Beneath the gown, the floating girl's body is depilated but otherwise ordinary – apart from the torso. The skin and fascia are split apart from throat to groin, and in its place are what looks like the head and shoulders of a completely different person. A fragment of a teenage boy occupies the entire body cavity in place of her organs. His head is affixed to where the girl's sternum ought to be, and a single arm protrudes from her belly like a grotesque umbilical cord. The empty space to either side of his face in her thoracic cavity is sealed with a transparent membrane, showing off a network of shielded cables and blinking lights threaded between the remains of her pectoral muscles. The rest has been artfully stitched closed, concealing whatever interventions are currently keeping them alive.

Neither of them have even the slightest alertness about them. The boy's arm sways limply in the breeze, no longer trapped by the hospital gown.

Permalink

He leans in to inspect the joinery. "Impeccable work, Miss Davis."

Permalink

Bonesaw kicks the ground bashfully. "Aww, shucks. They're siblings, I didn't even have to muck around much to get them histocompatible."

Permalink

"Reminds me of that guy from the end of Total Recall," Morgan says. She waves her hand in front of the boy's face and gets no response. Their facial features are very similar – not counting the baldness, Morgan suspects that part isn't genetic.

Permalink

"I was wandering through a destroyed town and found him like this," she explains. "Went back to his sister, told her I could save him, and Bob's your uncle! I figure, hey, do I really want to wait until conjoined twins fall into my lap, or do I wanna seize the initiative myself? Plus, they both had passengers already – weird things happen when twins get passengers. I didn't want to confound my experiment like that."

Permalink

"What are your observations thus far?"

Permalink

"I'm not sure," Bonesaw confesses. "I was hopin' for spontaneous telepathy, but that turned out to be a bust. Maybe they're off having accurate visions of the future where I can't see; I'm not a mind-reader."

Gemini technically had a second trigger event on the operating table, but Bonesaw has caused enough of those by now that it was less of an exciting learning opportunity and more of an unwanted complication during a fairly delicate surgery. Admittedly it was an unwanted complication involving lasers and hallucinatory aliens, which are the most awesome kind, but telepathy it was not.

Permalink

This is a travesty.
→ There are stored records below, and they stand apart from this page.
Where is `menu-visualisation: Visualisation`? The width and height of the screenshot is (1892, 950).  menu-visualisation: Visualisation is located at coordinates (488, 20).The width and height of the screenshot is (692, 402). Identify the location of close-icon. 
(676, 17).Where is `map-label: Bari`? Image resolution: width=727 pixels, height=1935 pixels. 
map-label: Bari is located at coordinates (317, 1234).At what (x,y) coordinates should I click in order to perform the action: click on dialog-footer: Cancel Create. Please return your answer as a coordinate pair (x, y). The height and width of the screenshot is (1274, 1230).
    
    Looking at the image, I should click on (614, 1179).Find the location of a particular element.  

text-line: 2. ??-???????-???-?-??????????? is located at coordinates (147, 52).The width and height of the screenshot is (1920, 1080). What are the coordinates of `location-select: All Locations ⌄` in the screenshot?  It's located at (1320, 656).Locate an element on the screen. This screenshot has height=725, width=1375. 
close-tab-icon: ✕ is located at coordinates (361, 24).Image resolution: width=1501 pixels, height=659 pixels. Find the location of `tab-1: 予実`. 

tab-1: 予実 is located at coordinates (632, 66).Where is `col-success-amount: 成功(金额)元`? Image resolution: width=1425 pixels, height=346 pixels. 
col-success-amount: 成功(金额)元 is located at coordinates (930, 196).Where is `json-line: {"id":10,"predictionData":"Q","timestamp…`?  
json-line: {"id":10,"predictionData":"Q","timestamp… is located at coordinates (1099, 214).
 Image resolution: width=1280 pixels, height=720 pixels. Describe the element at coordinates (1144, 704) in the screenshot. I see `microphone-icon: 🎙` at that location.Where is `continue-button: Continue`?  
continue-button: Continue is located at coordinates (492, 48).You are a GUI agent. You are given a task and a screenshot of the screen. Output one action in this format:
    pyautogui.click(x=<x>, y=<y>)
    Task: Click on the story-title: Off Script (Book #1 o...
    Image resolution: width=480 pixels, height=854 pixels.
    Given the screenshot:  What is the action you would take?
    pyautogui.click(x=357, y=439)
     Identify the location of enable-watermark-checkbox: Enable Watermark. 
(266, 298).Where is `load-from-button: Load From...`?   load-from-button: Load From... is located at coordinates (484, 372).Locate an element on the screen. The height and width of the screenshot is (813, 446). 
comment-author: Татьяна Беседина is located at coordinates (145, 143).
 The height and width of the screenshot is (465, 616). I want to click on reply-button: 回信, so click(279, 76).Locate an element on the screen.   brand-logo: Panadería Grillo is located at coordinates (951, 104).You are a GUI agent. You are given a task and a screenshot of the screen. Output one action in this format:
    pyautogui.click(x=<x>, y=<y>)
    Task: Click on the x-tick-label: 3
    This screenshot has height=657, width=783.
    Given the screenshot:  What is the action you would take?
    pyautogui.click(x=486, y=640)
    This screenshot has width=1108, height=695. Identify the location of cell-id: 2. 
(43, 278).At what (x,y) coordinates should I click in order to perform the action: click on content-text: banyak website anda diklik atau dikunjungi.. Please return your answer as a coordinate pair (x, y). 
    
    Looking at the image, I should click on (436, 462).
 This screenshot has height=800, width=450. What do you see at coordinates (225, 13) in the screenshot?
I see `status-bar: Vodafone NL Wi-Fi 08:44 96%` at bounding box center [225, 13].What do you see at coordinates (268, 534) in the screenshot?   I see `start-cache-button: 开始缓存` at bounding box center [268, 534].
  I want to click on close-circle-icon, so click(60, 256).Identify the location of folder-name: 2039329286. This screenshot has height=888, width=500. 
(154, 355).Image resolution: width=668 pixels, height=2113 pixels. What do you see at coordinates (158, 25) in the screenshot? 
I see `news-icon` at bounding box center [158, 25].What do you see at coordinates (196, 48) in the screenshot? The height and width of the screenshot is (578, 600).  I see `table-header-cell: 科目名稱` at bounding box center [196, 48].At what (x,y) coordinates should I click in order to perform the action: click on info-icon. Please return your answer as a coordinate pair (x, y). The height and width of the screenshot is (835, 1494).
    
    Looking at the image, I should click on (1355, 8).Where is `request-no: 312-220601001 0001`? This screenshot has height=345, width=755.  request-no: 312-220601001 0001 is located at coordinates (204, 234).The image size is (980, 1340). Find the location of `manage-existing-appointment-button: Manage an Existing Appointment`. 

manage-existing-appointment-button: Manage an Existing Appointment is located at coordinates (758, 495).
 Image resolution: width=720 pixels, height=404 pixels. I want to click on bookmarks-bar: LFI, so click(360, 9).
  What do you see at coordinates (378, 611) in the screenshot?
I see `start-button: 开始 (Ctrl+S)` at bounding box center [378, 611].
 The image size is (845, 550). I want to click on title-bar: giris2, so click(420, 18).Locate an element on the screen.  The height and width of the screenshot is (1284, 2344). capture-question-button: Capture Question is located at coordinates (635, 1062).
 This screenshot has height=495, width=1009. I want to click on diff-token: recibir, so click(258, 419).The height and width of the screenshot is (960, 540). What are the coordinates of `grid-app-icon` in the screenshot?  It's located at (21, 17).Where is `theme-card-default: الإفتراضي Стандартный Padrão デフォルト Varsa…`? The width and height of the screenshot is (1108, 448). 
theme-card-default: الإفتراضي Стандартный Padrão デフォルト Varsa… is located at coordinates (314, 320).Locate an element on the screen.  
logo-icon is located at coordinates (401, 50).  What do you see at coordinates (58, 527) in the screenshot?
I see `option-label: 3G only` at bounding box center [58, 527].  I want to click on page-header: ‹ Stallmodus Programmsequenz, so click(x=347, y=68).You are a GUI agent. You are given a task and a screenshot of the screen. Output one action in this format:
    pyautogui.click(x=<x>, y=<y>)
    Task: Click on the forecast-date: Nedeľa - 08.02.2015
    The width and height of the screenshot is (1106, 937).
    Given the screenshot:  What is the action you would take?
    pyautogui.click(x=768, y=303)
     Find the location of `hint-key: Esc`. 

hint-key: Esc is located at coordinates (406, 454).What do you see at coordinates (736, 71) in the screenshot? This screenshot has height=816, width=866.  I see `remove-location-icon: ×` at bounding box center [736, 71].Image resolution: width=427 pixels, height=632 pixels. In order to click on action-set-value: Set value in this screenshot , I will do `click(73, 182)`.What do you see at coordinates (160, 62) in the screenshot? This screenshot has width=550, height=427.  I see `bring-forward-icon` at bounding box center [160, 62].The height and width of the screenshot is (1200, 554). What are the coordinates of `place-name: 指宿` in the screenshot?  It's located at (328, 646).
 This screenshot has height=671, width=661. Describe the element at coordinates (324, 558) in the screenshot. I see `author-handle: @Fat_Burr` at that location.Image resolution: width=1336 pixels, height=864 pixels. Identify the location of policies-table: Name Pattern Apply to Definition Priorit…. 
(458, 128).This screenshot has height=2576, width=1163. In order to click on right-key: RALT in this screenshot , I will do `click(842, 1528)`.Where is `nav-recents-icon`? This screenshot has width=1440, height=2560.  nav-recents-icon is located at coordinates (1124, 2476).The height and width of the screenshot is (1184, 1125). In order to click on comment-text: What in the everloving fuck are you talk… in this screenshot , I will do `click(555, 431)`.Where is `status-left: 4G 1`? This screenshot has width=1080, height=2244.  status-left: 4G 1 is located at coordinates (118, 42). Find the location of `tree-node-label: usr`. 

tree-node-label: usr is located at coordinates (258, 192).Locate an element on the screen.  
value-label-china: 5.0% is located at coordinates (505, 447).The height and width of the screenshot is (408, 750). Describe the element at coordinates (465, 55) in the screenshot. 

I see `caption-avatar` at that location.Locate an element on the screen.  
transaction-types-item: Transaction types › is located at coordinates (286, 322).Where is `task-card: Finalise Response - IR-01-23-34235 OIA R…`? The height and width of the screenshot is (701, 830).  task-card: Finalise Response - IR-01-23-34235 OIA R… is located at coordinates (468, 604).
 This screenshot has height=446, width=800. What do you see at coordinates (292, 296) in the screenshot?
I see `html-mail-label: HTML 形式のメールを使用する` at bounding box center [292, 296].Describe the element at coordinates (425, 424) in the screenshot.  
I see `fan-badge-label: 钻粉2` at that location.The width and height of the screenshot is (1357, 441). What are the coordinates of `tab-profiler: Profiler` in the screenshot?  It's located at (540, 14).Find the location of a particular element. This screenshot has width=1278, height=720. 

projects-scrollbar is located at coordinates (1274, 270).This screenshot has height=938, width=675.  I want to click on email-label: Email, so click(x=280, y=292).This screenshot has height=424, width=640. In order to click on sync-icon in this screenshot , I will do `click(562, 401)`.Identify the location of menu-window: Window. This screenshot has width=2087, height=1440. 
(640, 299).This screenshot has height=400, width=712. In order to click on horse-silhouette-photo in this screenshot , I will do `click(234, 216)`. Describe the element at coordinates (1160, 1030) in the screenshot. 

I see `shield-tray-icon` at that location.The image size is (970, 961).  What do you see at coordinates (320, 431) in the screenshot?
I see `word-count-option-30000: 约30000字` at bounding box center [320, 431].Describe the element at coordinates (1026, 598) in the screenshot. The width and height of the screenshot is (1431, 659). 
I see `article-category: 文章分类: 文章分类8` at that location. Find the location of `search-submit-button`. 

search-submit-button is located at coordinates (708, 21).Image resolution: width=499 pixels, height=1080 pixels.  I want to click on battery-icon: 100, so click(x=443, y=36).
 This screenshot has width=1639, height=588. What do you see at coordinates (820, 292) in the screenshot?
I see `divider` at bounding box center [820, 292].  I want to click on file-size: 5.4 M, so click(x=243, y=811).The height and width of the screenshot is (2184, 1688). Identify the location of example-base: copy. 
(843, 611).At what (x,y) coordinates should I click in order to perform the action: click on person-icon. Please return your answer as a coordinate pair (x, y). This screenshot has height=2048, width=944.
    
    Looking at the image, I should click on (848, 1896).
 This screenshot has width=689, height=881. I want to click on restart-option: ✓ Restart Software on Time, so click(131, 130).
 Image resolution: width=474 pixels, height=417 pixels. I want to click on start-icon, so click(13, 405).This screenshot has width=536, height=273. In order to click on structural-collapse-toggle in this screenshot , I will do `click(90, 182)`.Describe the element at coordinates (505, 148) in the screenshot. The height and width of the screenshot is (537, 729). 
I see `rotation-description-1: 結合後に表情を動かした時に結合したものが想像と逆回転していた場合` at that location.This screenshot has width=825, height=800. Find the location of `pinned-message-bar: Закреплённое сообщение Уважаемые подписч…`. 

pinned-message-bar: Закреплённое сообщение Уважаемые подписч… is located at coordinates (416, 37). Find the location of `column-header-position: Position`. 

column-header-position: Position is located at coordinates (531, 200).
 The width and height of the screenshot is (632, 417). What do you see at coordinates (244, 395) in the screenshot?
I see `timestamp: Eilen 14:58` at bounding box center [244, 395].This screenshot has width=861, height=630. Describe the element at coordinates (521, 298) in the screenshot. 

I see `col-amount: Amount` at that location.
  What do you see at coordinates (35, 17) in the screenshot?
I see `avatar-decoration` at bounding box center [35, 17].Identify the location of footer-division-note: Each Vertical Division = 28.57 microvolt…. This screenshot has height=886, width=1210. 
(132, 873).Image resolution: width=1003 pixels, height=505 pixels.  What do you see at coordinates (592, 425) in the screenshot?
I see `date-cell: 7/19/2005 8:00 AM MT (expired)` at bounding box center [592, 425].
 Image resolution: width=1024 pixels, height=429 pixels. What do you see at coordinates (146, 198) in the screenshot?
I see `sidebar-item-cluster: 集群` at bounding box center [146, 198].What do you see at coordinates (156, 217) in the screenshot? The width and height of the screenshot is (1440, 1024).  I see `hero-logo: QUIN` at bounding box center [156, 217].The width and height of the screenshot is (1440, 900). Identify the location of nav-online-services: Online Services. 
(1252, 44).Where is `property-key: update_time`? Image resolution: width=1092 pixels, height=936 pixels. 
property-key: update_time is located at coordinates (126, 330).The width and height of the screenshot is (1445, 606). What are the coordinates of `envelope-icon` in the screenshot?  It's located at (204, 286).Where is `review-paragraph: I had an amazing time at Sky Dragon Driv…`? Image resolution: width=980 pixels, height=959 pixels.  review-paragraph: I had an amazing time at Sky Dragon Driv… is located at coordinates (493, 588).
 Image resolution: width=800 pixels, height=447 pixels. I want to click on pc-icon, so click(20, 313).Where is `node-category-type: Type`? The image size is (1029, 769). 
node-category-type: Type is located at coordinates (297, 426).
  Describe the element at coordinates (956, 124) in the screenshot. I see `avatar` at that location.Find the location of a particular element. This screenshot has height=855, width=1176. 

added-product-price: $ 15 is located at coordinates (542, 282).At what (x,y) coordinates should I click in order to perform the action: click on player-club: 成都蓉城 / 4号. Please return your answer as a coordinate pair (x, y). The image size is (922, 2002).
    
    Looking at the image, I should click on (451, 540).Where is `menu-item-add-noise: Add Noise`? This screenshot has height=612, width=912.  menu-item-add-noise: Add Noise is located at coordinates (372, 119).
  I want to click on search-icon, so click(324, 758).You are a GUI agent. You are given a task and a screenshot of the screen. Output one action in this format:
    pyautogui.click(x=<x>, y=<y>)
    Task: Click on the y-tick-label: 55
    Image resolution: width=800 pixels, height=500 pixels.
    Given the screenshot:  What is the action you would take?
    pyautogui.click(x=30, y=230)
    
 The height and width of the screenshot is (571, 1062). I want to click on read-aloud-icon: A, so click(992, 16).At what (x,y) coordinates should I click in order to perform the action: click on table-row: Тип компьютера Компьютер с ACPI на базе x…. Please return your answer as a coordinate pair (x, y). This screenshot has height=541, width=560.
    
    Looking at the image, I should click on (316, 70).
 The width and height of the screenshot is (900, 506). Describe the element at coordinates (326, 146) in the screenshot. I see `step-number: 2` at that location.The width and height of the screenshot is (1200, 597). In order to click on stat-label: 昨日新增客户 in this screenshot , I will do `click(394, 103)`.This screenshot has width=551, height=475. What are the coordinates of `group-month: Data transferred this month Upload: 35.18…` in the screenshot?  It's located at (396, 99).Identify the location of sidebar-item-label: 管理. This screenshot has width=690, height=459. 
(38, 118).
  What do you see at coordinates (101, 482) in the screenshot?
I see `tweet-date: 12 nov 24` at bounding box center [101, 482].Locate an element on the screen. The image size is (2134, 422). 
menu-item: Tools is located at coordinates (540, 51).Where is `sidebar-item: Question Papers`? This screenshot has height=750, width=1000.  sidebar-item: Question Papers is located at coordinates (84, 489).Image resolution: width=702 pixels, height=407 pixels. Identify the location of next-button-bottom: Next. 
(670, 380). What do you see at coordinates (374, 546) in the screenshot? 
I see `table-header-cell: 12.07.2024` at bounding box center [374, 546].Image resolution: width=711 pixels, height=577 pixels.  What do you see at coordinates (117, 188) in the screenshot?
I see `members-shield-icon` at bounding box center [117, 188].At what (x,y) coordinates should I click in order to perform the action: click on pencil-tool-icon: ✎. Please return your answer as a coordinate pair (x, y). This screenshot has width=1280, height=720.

She's doing it all wrong!

"The important part is the mental link – once you have enough spare gray matter to work with, it has to be able to pass information around freely. What you need isn't just conjoined twins, you need craniopagus twins. Regular twins work too, if they already have a mental connection, and some non-twin people who have the right phenotype if you figure out how to screen for it. Then you do your active induction, whichever kind you're using."

Permalink

That might explain why Case 70s are the way they are. If the passengers are using the corona pollentia in both twins and need to physically bridge them, one way to do that noninvasively is moving the twins on top of each other in the fourth dimension and running the bridge through the void.

"Huh. And what kinds of active induction are we talking about, traumatic events?" That would be convenient – Bonesaw is very, very familiar with trigger events.